PROMPT: All that is wanted is a word-for-word copy of the data from its first line to the line containing "Open the navigation", both included.

=== Section Start ===

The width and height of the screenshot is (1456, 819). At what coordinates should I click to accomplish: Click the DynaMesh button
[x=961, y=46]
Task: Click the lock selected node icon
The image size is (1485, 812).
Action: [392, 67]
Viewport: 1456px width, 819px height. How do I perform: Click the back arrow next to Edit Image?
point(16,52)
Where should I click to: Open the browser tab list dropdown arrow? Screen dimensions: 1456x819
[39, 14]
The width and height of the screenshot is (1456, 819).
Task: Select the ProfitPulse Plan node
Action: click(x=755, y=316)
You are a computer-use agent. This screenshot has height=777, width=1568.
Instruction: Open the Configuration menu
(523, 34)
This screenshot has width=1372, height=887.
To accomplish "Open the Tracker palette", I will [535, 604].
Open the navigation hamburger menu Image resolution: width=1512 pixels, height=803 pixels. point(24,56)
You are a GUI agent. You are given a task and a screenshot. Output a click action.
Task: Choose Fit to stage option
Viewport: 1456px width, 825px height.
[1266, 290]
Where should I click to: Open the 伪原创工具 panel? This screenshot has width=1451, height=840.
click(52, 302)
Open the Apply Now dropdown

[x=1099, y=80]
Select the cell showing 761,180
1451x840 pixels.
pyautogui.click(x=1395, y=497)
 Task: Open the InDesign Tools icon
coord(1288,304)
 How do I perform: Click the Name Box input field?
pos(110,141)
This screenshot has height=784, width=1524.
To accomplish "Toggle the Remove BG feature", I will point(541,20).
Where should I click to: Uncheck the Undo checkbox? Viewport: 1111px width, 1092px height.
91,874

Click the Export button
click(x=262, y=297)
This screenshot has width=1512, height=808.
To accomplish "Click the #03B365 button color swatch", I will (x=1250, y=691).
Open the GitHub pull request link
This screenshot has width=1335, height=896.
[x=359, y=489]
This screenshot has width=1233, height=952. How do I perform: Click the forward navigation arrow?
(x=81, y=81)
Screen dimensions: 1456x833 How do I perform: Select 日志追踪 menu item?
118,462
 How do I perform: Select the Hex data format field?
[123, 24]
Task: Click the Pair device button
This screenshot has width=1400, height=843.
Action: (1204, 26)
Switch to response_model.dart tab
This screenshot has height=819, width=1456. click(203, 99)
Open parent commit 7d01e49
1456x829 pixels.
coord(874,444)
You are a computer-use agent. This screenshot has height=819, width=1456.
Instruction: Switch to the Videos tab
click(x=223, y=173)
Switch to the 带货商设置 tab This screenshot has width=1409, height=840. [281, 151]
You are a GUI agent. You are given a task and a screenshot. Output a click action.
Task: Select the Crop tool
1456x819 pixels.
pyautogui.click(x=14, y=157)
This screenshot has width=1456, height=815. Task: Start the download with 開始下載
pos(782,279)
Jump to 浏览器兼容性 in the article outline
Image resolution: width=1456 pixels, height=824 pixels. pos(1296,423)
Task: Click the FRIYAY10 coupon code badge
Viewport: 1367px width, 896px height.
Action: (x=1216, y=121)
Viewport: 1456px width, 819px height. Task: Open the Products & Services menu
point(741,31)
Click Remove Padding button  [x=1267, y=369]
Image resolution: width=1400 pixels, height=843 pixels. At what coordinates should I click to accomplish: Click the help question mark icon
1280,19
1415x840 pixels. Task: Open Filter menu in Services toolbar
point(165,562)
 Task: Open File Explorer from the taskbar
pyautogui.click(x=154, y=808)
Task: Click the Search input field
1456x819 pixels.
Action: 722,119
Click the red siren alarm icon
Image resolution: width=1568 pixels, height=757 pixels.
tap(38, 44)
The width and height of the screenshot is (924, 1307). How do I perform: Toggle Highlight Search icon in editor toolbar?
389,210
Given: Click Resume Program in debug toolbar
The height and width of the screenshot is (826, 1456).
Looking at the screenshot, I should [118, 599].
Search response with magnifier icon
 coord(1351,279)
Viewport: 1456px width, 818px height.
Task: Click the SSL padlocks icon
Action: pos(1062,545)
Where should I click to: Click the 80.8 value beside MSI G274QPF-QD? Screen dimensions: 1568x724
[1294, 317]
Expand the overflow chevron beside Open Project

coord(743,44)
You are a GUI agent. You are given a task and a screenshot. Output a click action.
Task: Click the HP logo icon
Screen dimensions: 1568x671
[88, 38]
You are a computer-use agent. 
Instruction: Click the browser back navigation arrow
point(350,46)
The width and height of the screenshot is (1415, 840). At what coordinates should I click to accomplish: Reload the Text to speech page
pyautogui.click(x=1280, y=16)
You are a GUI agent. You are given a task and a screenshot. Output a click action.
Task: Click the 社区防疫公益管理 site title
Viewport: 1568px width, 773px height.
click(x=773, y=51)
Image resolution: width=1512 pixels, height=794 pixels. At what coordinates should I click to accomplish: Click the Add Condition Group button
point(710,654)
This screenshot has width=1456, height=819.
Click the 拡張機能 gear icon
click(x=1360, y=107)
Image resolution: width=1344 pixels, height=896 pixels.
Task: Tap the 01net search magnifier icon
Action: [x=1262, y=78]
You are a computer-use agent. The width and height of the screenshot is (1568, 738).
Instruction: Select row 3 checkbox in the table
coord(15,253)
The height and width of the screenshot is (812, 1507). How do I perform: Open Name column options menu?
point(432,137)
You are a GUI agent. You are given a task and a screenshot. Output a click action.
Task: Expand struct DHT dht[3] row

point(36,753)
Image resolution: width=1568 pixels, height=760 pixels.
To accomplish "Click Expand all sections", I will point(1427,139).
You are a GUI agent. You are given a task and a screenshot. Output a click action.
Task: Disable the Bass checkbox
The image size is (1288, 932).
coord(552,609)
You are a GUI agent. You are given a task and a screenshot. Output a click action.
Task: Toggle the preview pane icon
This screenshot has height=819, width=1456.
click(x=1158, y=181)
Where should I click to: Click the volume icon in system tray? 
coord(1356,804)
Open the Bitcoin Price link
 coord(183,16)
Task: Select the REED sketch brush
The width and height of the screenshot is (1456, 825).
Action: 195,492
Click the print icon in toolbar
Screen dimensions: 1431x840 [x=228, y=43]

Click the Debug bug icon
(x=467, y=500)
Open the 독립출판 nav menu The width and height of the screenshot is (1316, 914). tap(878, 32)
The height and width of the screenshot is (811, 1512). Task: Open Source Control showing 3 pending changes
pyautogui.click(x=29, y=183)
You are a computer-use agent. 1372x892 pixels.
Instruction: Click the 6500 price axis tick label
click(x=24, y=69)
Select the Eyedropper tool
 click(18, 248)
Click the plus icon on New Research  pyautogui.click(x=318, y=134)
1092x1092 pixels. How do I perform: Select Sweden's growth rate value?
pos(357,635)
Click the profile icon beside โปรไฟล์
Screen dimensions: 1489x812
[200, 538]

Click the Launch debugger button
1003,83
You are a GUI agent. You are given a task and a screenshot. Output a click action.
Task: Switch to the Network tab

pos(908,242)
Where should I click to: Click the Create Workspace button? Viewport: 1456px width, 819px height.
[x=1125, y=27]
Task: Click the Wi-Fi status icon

=== Section End ===

WRITTEN REPLY:
The width and height of the screenshot is (1456, 819). At what coordinates should I click to accomplish: Click the DynaMesh button
[x=961, y=46]
Task: Click the lock selected node icon
The image size is (1485, 812).
Action: [392, 67]
Viewport: 1456px width, 819px height. How do I perform: Click the back arrow next to Edit Image?
point(16,52)
Where should I click to: Open the browser tab list dropdown arrow? Screen dimensions: 1456x819
[39, 14]
The width and height of the screenshot is (1456, 819).
Task: Select the ProfitPulse Plan node
Action: click(x=755, y=316)
You are a computer-use agent. This screenshot has height=777, width=1568.
Instruction: Open the Configuration menu
(523, 34)
This screenshot has width=1372, height=887.
To accomplish "Open the Tracker palette", I will [535, 604].
Open the navigation hamburger menu Image resolution: width=1512 pixels, height=803 pixels. point(24,56)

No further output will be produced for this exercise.